Lots of gefilte fish in this sea… #MiamiOpen
— Ben Rothenberg (@BenRothenberg) March 23, 2019
But back to why I love Diego Schwartzman.
When Schwartzman was 13 years old, a doctor told him he would never be taller than 5-7. He came home and told his parents he was going to quit tennis. His mom convinced him otherwise. His friends and family called him “El Peque” — Shorty — and the nickname has stuck.
That never-quit attitude has remained with Schwartzman throughout his career.
Schwartzman is unique on the men’s tennis tour because of his height. His official bio says he is 5-7, even though many tennis reporters and fans have said he is much likely shorter.
“The only Diego Schwartzman height talk worth continuing is height truthering, because he is definitely *not* 5-7 … which makes his success even more remarkable,” Ben Rothenberg of The New York Times tweeted in September.

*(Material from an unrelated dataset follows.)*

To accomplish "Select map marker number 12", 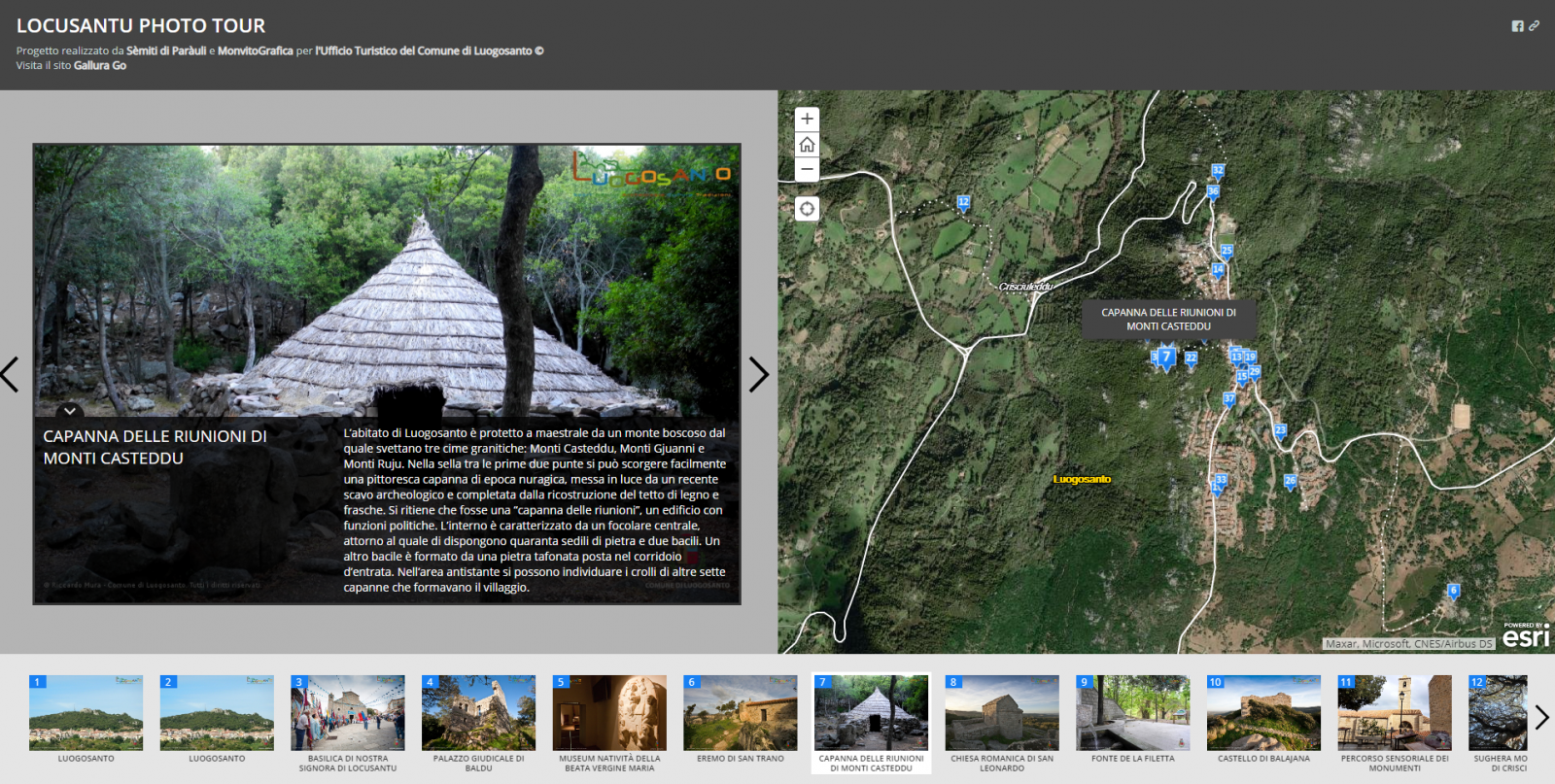I will [963, 203].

Yeah, 5'4 1/2" is my best guess, too.
Again, this makes his success even more impressive than if he were 5'7", so I wish it were known and celebrated.https://t.co/Zw0lC26Pxx
— Ben Rothenberg (@BenRothenberg) September 5, 2019
Rothenberg believes Schwartzman is 5-4 1/2, a fact that would make his continued success even more amazing. (The official U.S. Open website listed him as 5-5 in an article calling him “The big short.” We see you, U.S. Open!) Schwartzman is the highest-ranked player to stand 5-7 or shorter since Harold Solomon, also Jewish, was No. 10 in 1981.

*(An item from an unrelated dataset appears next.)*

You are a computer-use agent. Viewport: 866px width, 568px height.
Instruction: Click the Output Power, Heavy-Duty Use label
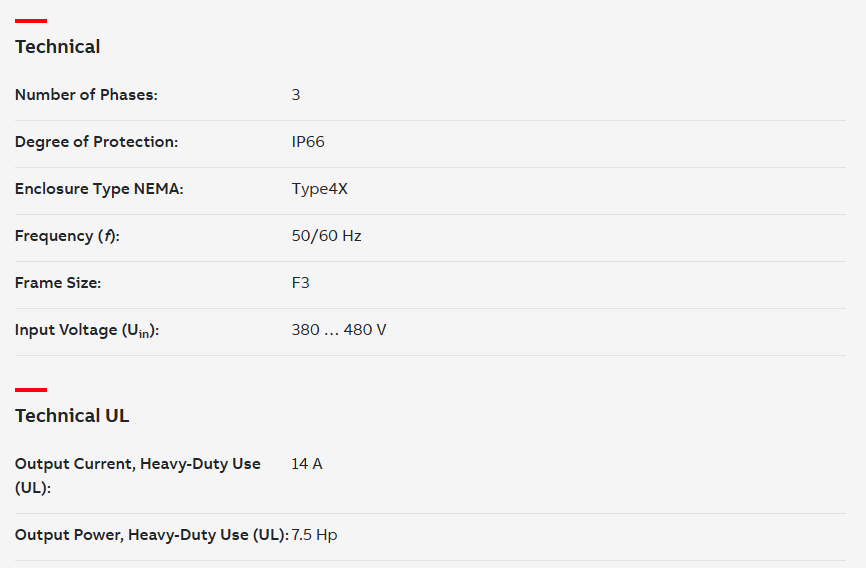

In major tennis tournaments, after winning, the victor typically has to give an on-court interview in which they are asked about the match and their possible next opponent. Schwartzman is typically self-deprecating.
— #AusOpen (@AustralianOpen) January 24, 2020
When asked if he enjoys beating players much taller than him, Schwartzman replied, “No, no, no. Maybe for you, I don’t know. It’s classic for me. I think for the people, it’s helping to be with me on court. They see the small one and the big one, they are going with the small one.”

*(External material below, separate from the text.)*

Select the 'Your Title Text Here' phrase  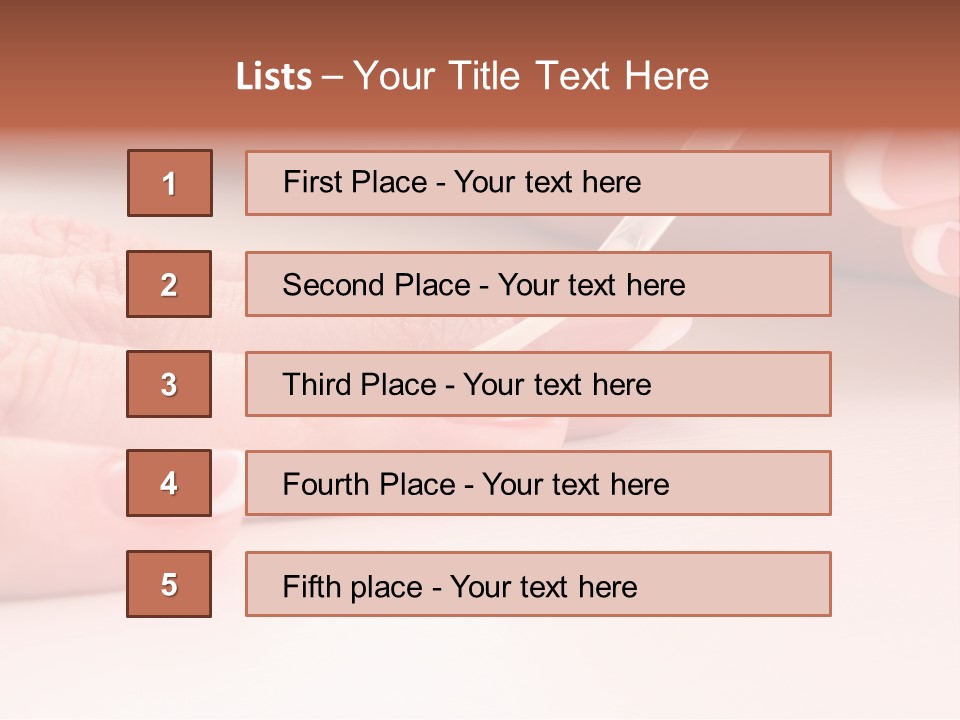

And the best part of all of this? He’s so much fun to cheer on:
— US Open Tennis (@usopen) September 5, 2019
Schwartzman is proof that short people, Jewish or otherwise, can be world-class athletes. When so much of sports can be dependent on how you were born (like Michael Phelps’ wingspan, which is 3 inches more than his height), Schwartzman’s continued success proves that sports can also just be how much you want it.
Representation in sports is not something I ever really thought about. I kinda just accepted that the athletes I watched would never really look like me, and that’s OK. Mia Hamm was my idol growing up, and it didn’t matter that she wasn’t Jewish. Being Jewish or not doesn’t change who I root for.
But there’s something different about Diego Schwartzman. Although I am not short (I am average height, but short in my family full of tall people), nor am I an athlete, watching this Jewish player do his thing — specifically beat guys who are over a foot taller than him — is a true joy.